Alonso Ruizpalacios’ film starts off as an addictive cop show, breaks the fourth wall and then rebuilds it in a film bristling with ideas
“Cops are like actors – you have to put on an act so people respect you.” The speaker is one of the
police officers, or possibly actors playing police officers, in this startlingly clever and yet heartfelt docudrama about the contractual nature of power and authority from Mexican film-maker Alonso Ruizpalacios, who in just five years has established himself as one of the most potent talents in world cinema, with his new wave-style debut Güeros in 2014 and his true-crime heist drama Museum in 2018.

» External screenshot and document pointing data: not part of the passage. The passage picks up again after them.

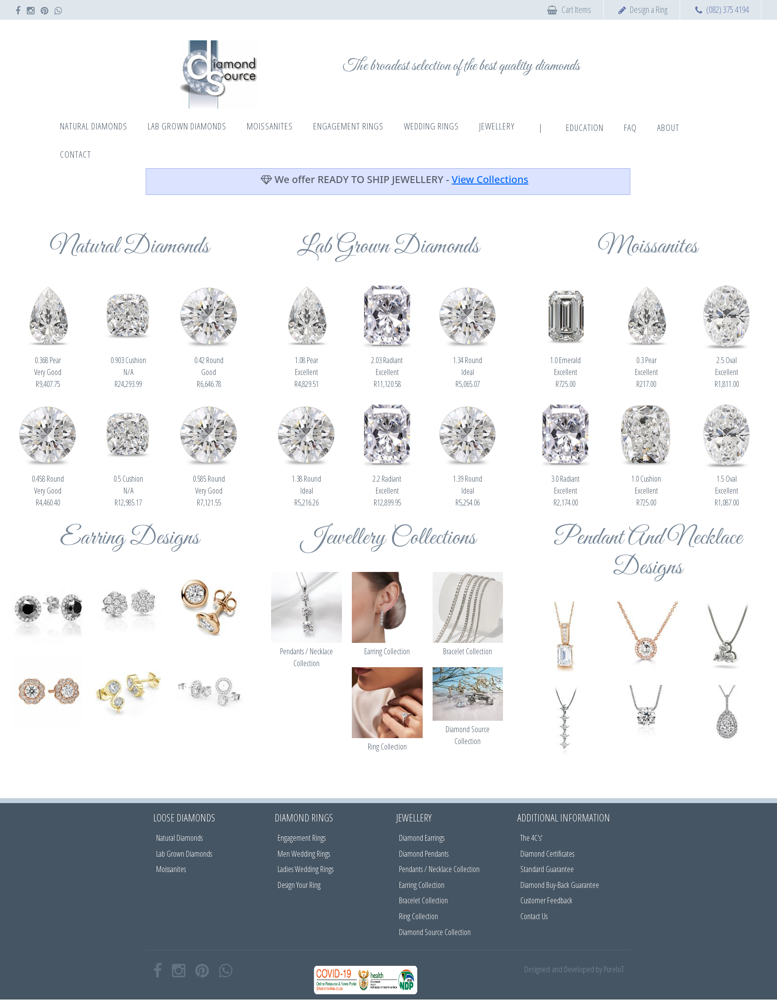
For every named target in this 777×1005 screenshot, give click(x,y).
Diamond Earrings (421, 837)
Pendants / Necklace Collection (439, 869)
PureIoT (614, 969)
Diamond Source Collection (435, 932)
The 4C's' (531, 837)
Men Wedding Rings (304, 853)
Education (585, 127)
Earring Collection (421, 884)
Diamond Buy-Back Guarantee (559, 884)
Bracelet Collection (423, 900)
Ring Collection (418, 916)
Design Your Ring (299, 884)
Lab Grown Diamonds (184, 853)
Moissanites (171, 869)
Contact (75, 154)
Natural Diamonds (179, 837)
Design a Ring (648, 9)
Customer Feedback (546, 900)
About (668, 127)
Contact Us (534, 916)
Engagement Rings (302, 837)
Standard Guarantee (547, 869)
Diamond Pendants (423, 853)
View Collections (490, 179)
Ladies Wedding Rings (305, 869)
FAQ (630, 127)
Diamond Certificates (547, 853)
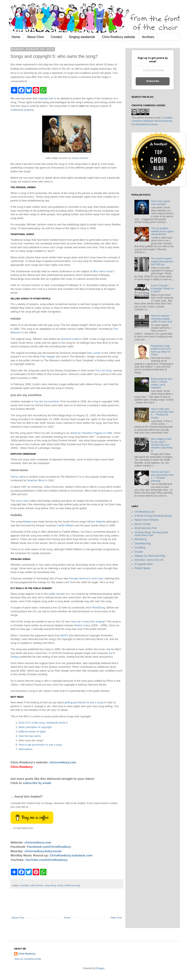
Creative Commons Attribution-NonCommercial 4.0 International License (151, 121)
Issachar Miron (35, 480)
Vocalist (138, 551)
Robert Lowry (82, 625)
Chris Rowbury (26, 953)
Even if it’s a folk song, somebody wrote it (43, 722)
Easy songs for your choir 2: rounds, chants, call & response (161, 383)
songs (60, 885)
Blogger (100, 968)
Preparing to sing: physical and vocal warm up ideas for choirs (161, 350)
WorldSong (98, 607)
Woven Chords (142, 524)
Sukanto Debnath (79, 158)
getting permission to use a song (84, 702)
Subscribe (152, 81)
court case (22, 500)
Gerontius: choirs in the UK (148, 559)
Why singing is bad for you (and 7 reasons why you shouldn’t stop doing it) (162, 445)
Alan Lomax (94, 352)
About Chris (35, 37)
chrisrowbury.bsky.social (42, 851)
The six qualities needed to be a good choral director (162, 231)
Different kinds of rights (32, 731)
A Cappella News (143, 564)
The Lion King (103, 370)
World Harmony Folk (145, 528)
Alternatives (26, 749)
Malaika (27, 521)
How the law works (30, 735)
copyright (24, 885)
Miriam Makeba (96, 521)
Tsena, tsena (18, 476)
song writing (50, 885)
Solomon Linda (69, 338)
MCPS (64, 635)
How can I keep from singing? (88, 621)
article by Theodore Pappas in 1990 (91, 432)
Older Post (116, 917)
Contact (56, 37)
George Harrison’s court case (86, 578)
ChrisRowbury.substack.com (71, 855)
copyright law (45, 98)
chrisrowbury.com (62, 762)
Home (16, 37)
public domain (57, 593)
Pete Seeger (47, 356)
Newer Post (18, 917)
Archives (148, 37)
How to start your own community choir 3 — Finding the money (162, 413)
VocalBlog (139, 547)
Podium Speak (142, 568)
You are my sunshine (46, 401)
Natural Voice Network (146, 519)
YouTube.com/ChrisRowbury (46, 859)
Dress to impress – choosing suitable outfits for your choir (161, 318)
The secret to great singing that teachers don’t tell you (162, 261)
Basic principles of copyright (35, 727)
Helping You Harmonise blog (149, 555)
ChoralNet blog (142, 543)
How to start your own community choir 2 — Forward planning (162, 476)
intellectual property (22, 109)
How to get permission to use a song (40, 744)
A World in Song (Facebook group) (153, 515)
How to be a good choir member (160, 203)
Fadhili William (65, 525)
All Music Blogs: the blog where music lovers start (151, 534)
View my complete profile (27, 959)
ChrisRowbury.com (144, 511)
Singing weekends (82, 37)
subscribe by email (37, 783)
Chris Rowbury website (118, 37)
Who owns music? (104, 271)
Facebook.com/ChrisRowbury (49, 846)
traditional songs (72, 885)
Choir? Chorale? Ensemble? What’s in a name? (162, 288)
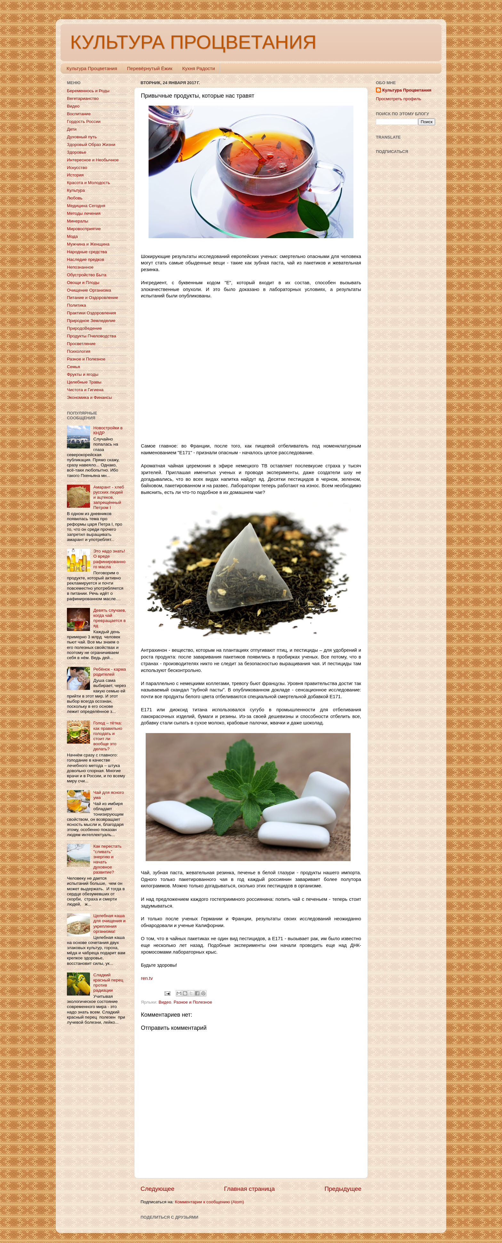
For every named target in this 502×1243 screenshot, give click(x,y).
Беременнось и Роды (88, 90)
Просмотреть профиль (398, 98)
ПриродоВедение (84, 328)
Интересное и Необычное (93, 159)
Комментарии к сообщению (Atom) (209, 1201)
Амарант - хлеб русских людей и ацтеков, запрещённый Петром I (108, 497)
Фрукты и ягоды (82, 374)
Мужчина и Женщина (88, 244)
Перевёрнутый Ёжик (149, 68)
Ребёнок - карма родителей (109, 672)
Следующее (157, 1188)
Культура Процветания (92, 68)
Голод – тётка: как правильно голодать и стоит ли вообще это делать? (107, 736)
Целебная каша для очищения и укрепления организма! (109, 923)
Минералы (77, 221)
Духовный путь (82, 136)
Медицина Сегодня (86, 205)
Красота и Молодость (88, 182)
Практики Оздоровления (91, 313)
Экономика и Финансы (89, 397)
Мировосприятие (84, 228)
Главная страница (249, 1188)
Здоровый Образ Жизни (91, 144)
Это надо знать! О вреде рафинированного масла (109, 559)
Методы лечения (84, 213)
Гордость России (84, 121)
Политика (76, 305)
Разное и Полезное (193, 1002)
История (75, 175)
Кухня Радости (198, 68)
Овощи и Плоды (83, 282)
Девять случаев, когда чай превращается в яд (109, 618)
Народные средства (87, 251)
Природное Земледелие (91, 320)
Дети (72, 129)
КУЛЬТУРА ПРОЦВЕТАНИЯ (193, 42)
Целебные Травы (84, 382)
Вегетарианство (83, 98)
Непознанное (80, 267)
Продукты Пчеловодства (91, 336)
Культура (76, 190)
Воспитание (79, 113)
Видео (164, 1002)
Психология (78, 351)
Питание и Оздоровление (92, 297)
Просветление (81, 343)
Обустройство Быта (86, 274)
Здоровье (76, 152)
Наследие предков (85, 259)
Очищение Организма (89, 290)
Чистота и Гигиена (85, 389)
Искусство (77, 167)
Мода (72, 236)
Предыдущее (342, 1188)
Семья (73, 366)
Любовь (74, 198)
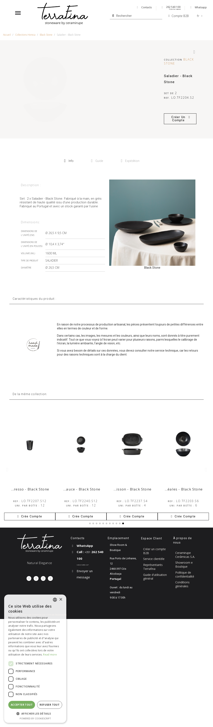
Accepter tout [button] (22, 704)
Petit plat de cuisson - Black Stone (119, 489)
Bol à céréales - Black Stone (177, 489)
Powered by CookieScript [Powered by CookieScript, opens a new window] (35, 718)
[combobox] (55, 600)
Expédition (130, 161)
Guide (97, 161)
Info (69, 161)
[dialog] (35, 659)
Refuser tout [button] (49, 704)
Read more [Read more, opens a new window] (50, 654)
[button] (180, 118)
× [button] (60, 599)
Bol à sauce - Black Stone (77, 489)
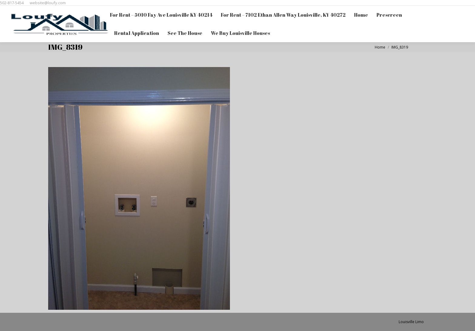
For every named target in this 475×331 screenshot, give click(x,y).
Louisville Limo (411, 321)
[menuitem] (161, 15)
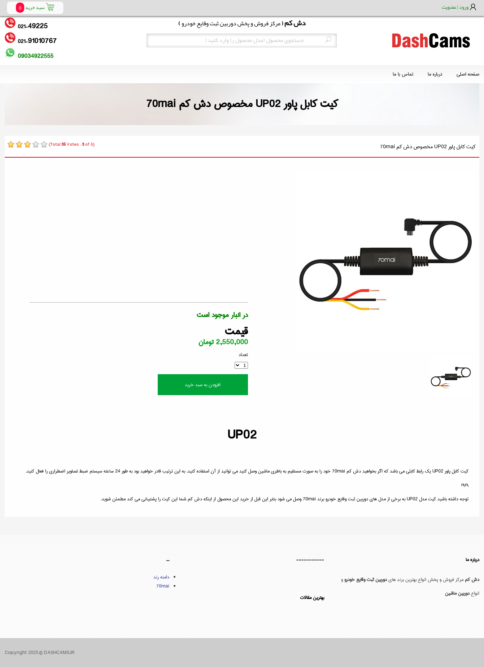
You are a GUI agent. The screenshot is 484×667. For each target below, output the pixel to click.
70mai (162, 586)
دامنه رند (161, 577)
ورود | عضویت (455, 7)
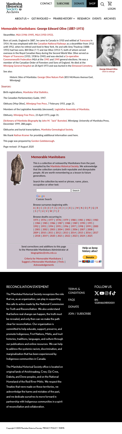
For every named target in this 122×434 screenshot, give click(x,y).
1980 (73, 219)
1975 (35, 219)
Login (112, 8)
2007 (82, 229)
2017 (95, 232)
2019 (44, 235)
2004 (59, 229)
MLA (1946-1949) (25, 34)
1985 (44, 223)
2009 (35, 232)
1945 (46, 59)
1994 (50, 226)
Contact (46, 3)
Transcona (85, 40)
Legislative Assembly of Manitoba (72, 109)
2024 (82, 235)
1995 (58, 226)
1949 (56, 59)
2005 (67, 229)
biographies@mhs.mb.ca (44, 252)
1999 (88, 226)
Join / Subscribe (79, 313)
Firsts (61, 261)
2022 (67, 235)
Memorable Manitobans (18, 29)
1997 (73, 226)
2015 (80, 232)
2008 (89, 229)
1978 (58, 219)
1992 (35, 226)
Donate (79, 3)
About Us (21, 18)
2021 (59, 235)
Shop (92, 3)
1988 (67, 223)
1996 (65, 226)
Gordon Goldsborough (42, 140)
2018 (37, 235)
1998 (80, 226)
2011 (50, 232)
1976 (43, 219)
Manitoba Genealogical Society (57, 129)
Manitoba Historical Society (64, 166)
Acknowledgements (44, 264)
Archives (110, 18)
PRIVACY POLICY (50, 428)
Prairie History (62, 18)
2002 (44, 229)
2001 (37, 229)
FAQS (71, 300)
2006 (75, 229)
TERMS (61, 428)
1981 (80, 219)
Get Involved (39, 18)
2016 (88, 232)
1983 (95, 219)
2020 (52, 235)
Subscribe (63, 3)
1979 (65, 219)
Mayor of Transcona (13, 56)
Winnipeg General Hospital (17, 65)
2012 (58, 232)
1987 (59, 223)
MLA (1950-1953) (44, 34)
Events (96, 18)
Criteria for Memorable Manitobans (42, 258)
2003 (52, 229)
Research (83, 18)
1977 (50, 219)
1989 (75, 223)
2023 (75, 235)
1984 (37, 223)
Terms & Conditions (76, 291)
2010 (43, 232)
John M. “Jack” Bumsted (54, 120)
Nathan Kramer (22, 135)
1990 (82, 223)
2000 (95, 226)
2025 (89, 235)
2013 (65, 232)
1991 (89, 223)
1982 (88, 219)
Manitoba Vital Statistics (35, 92)
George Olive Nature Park (50, 77)
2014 (73, 232)
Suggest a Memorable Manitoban (39, 261)
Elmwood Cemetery (82, 65)
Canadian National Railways (52, 43)
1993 (43, 226)
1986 (52, 223)
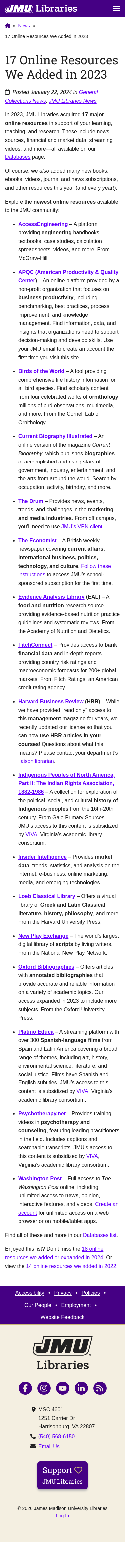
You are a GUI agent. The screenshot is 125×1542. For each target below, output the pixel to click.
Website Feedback (62, 1317)
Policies (91, 1293)
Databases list (100, 1235)
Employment (76, 1305)
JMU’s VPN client (81, 526)
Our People (37, 1305)
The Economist (37, 540)
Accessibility (29, 1293)
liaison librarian (36, 761)
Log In (62, 1515)
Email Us (49, 1446)
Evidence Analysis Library (51, 597)
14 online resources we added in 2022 (71, 1266)
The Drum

Now he gives us what looks at first glance like a conventionally gripping cop drama in chapter-length sections, about a couple of young officers, Teresa (Mónica Del Carmen) and Montoya (Raúl Briones), on the tough streets of
Mexico City; they are partners, fall in love, get nicknamed “the love patrol” and then fall foul of the corruption higher up the food chain. Ruizpalacios gives his movie catchy
music and bold graphics over the opening credits, making it look like an addictive TV cop show: but he also experimentally makes his characters talk direct to camera in a mockumentary manner and also lip-sync mid-scene to their own voiceover commentary on what’s happening in verbatim cinema style.